Will Mingyang disrupt non-Chinese markets?

China reinforced its position as the world’s largest offshore wind market in the first half of 2022. The country grew to 24.9GW of operational offshore wind, which is the same as the UK, Germany and the Netherlands combined.

But will that be enough for its turbine makers?

Increasingly, Chinese firms have been looking to grow overseas, including in Europe and the US. And one, Mingyang, looks like it could actually do so.

That is the argument made in a white paper from the Institute for Energy Economics & Financial Analysis (IEEFA) last week. It said Mingyang is well-placed to grow outside China due to its development experience, turbine innovations, global manufacturing footprint, and problems at western rivals.

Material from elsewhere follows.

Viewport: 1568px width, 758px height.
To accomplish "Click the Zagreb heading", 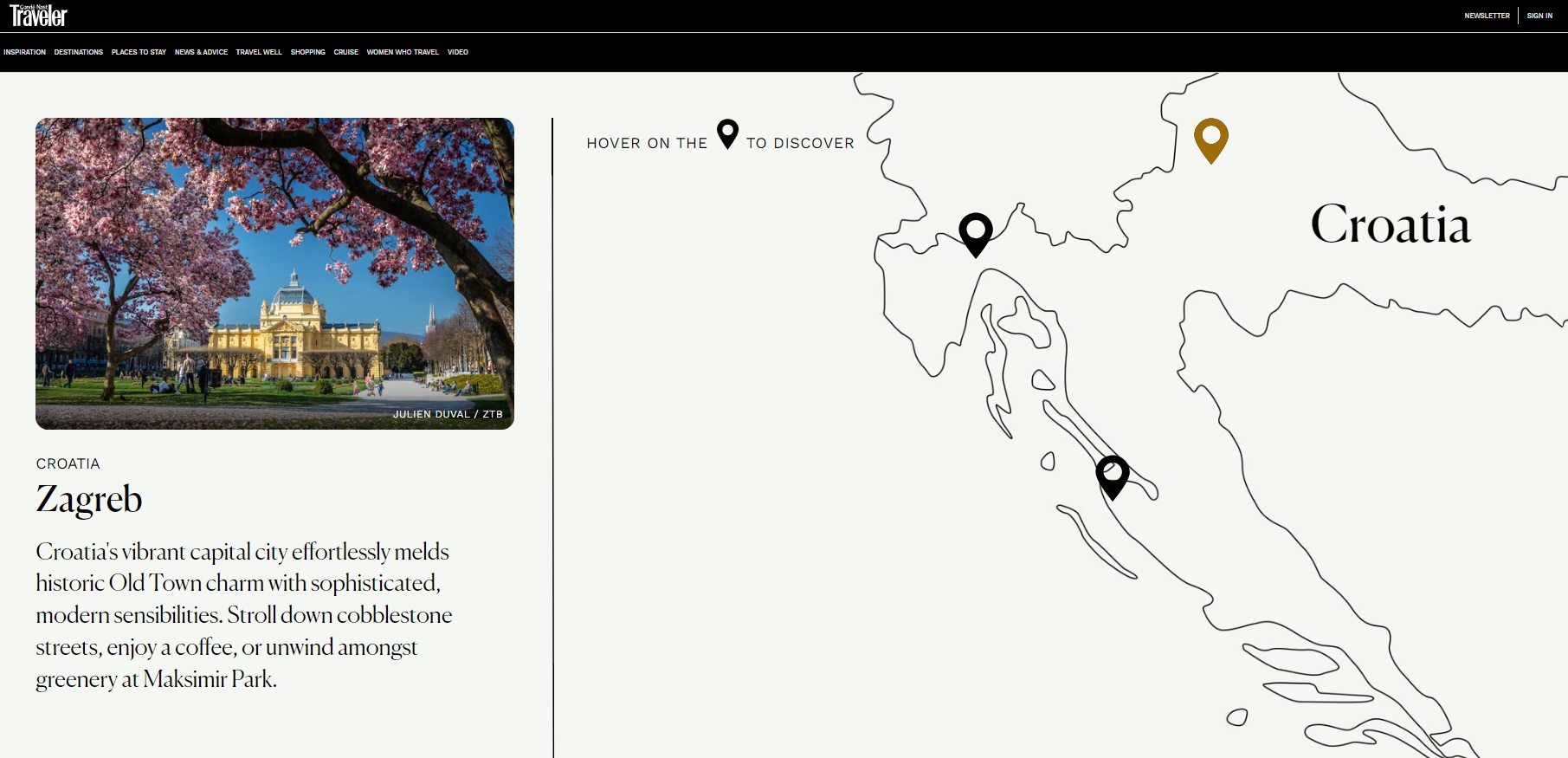I will 89,499.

The three largest western offshore turbine makers – Vestas, Siemens Gamesa and GE – are struggling with tight margins that are getting slimmer; and the latter two are on the cusp of potentially disruptive reorganisations.

This would shake up established ways of working. Traditionally, the market has been split between Chinese manufacturers selling their machines in their home market, and western rivals dominating elsewhere. But is this set to change?

Challenging perceptions

There is a pervasive idea in European offshore wind that Chinese machines are lower quality than those from western players. This was easier to argue during the mid-2010s, when China still lagged European countries – especially the UK – in terms of installed capacity. But the argument gets flimsier in every passing year as installations in China outstrip those in the rest of the world.

Since 2020, seven of ten offshore wind turbines globally have been installed in China; and one of every five 5MW-plus offshore turbine was from Mingyang. Experience counts and this expertise will only grow in the years ahead.

Chinese turbine makers such as Mingyang will also be able to circumvent some of the supply chain challenges faced by western rivals.

China dominates the market for the supply and processing of rare earth materials, and steel production too. Both are crucial for the manufacturing of offshore wind turbines, and we can only assume that Chinese firms will find it easier to secure these materials than rivals in the west. Lower transport costs will also mean they can get them more profitably.

This latter point cannot be ignored. Chinese firms are more insulated from inflation than players in Europe, with IEEFA pointing out that Chinese turbine makers currently enjoy profit margins 14 percentage points higher than non-Chinese rivals.

But IEEFA said Mingyang has the edge even over its Chinese rivals.

It has kept its production in-house, which bolsters its resilience; it does not have a history of state ownership, which will make its presence more palatable in western countries; and it has raised money to support its growth, including a $657m offering in London in July.

The company has also started to pick up overseas orders.

It is supplying turbines to the 30MW Taranto project, which is set to be the first offshore wind farm in the Mediterranean Sea, and to developments such as the 375MW Ca Mau intertidal offshore wind farm in Vietnam, which is set to become operational in 2023. It still needs to win a blockbuster deal in one of the large European offshore markets, but that can only be a matter of time.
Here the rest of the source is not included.